Raul Jungmann (PPS-PE) entrega na próxima terça (18) ao presidente do STF, Gilmar Mendes, a íntegra da gravação feita em reunião da cúpula da PF.
Membro da CPI do Grampo da Câmara, Jungmann requisitara a fita, há dois meses, num requerimento de informações dirigido à Polícia Federal.
A PF vinha se recusando a atender à requisição do deputado. Súbito, neste final de semana, Jungmann recebeu, finalmente, uma cópia da gravação.
Dá-se num instante em que o áudio da reunião, antes tida por secreta, já se encontra pendurado nas manchetes.
O encontro da PF ocorreu em 14 de julho, uma semana depois da deflagração da Operação Satiagraha.
Participaram dirigentes da PF, o delegado Protógenes Queiroz e integrantes da equipe dele.

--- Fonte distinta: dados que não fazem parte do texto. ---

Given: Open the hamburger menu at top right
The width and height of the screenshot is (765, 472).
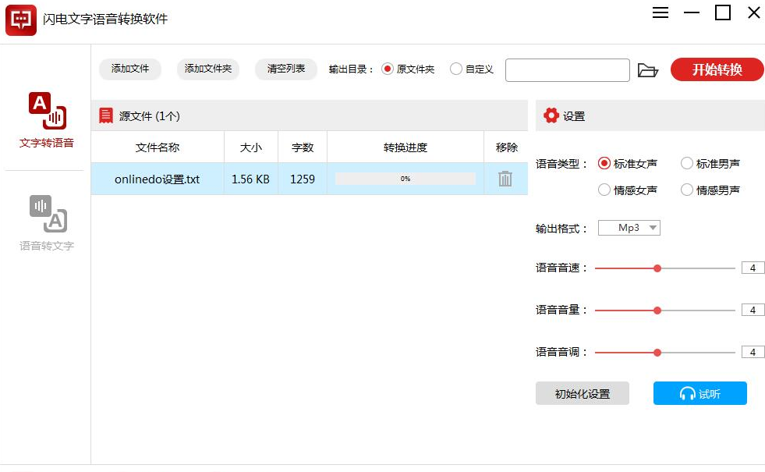Looking at the screenshot, I should [x=660, y=12].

Foi uma conversa em que se lavou roupa suja.
Protógenes foi cobrado por seus superirores, irritados por não haverem sido informados acerca dos detalhes da investigação contra Daniel Dantas.

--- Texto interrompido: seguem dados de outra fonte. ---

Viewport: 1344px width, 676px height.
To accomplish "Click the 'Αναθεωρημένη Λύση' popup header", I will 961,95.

A certa altura, Protógenes pronunciou uma frase que soou como admissão de que, auxiliado pela Abin, o delegado bisbilhotara ilegalmente o STF.
Mencionou, sem dar detalhes, um “trabalho de inteligência” feito no Supremo. Eis a frase que açula a polêmica:
“Nós sabíamos que tinha um HC [habeas corpus] já preparado, já um outro HC, que estava sendo gestado no gabinete no Supremo Tribunal Federal… né? E em escritórios de advocacia. Isso em trabalho de inteligência que nós…”

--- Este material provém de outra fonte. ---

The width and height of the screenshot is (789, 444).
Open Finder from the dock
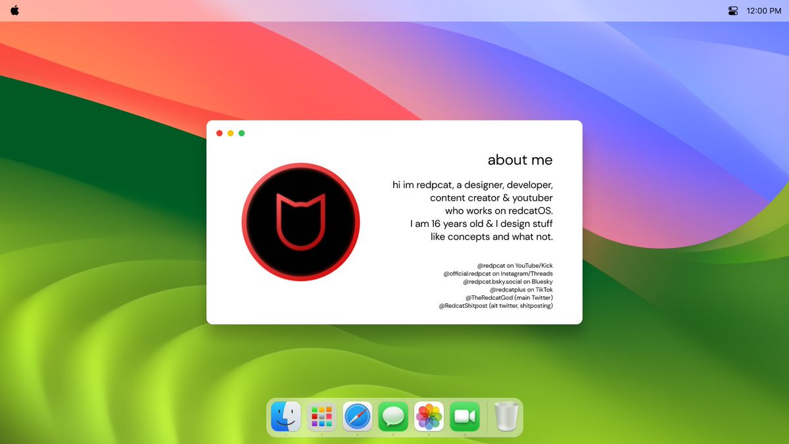click(x=285, y=416)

Para Jungmann, “o Supremo tem o direito de saber aquilo que diz respeito a ministros da nossa Suprema Corte”. Por isso decidiu entregar a gravação a Gilmar Mendes.
Em julho, quando a gravação fora feita, o governo tratava o assunto como segredo de Estado. Depois de reunião realizada na sala de Lula, optou-se por divulgar apenas quatro minutos de uma fita de quase três horas.
Vieram à luz na época somente os trechos que, na visão do governo, deixavam claro que Protógenes afastara-se do inquérito da Satiagraha por vontade própria. Uma lorota.
O ministro Tarso Genro (Justiça) alegara, à época, que o resto da gravação teria de ser preservado porque se havia discutido na reunião detalhes de apurações sigilosas.
Agora, decidido a expor os desacertos de Protógenes, o governo cuida de difundir ao máximo o áudio do encontro ex-secreto.
Torça-se para que a PF exiba o mesmo empenho para levar às barras dos tribunais os investigados originais: Daniel Dantas e sua trupe.